Records excerpted from a collection:
[Start of section]

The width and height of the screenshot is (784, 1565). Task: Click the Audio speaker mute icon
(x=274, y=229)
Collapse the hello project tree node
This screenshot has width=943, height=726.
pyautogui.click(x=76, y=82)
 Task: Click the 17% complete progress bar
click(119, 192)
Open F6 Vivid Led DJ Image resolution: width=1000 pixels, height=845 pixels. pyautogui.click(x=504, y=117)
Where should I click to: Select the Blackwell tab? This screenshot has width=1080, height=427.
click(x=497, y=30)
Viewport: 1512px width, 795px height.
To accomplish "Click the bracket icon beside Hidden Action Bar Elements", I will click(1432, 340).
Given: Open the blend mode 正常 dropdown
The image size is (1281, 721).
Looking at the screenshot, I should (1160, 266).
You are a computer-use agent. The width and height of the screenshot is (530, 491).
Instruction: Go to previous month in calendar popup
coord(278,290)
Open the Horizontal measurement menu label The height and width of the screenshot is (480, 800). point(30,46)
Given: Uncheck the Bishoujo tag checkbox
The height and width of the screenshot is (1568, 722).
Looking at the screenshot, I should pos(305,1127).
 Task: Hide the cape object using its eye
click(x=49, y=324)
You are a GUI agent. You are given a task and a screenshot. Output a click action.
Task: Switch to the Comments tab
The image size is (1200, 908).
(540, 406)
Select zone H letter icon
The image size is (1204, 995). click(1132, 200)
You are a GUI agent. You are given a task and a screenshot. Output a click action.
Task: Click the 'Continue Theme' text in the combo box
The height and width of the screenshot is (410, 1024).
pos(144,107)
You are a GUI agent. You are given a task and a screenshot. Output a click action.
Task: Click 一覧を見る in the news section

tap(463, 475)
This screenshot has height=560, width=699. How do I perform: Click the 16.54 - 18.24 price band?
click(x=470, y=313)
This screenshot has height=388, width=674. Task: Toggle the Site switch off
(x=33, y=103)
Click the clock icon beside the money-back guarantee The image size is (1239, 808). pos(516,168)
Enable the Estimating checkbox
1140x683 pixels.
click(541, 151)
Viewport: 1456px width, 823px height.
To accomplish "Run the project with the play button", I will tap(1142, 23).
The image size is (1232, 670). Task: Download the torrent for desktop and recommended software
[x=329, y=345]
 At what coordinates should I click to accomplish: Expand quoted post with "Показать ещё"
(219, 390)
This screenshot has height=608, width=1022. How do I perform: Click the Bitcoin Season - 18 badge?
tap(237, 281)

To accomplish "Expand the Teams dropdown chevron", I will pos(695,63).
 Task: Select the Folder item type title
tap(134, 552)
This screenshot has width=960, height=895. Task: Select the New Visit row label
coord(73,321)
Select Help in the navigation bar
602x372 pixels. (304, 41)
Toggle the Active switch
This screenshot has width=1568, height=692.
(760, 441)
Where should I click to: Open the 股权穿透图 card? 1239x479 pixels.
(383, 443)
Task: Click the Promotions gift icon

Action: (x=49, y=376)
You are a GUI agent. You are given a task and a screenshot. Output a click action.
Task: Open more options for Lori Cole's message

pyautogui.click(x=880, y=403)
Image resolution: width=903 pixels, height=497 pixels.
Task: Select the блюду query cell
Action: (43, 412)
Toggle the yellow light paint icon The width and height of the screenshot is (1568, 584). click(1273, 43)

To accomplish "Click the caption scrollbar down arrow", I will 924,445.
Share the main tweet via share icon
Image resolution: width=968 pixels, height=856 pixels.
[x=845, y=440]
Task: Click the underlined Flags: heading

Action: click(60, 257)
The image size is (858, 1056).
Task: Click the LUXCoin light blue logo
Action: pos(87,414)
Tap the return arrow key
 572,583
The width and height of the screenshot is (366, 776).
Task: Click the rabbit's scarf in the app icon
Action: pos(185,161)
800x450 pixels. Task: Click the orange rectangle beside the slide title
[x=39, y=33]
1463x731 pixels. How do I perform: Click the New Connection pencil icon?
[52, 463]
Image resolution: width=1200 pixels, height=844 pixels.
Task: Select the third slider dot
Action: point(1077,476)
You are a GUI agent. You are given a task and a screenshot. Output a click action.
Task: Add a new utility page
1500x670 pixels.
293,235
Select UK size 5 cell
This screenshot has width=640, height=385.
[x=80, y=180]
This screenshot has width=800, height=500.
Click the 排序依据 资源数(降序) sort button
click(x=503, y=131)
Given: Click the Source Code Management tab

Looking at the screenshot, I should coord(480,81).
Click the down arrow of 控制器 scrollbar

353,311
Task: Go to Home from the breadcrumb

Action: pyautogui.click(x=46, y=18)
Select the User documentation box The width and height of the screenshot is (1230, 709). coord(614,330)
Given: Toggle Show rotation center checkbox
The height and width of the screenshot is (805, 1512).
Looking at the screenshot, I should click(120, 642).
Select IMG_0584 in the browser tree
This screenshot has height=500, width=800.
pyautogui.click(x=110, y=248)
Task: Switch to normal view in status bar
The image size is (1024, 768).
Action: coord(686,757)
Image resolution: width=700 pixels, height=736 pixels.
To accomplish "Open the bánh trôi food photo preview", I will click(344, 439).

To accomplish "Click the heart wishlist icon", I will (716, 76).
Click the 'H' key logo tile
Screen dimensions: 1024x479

[End of section]

▶ **Directions for this task**: Repeat only the stretch of lines that opens with the line containing "Image resolution: width=700" and closes with the final line of the entries, both included, exactly as written.

▶ **Solution**:
Image resolution: width=700 pixels, height=736 pixels.
To accomplish "Open the bánh trôi food photo preview", I will click(344, 439).

To accomplish "Click the heart wishlist icon", I will (716, 76).
Click the 'H' key logo tile
Screen dimensions: 1024x479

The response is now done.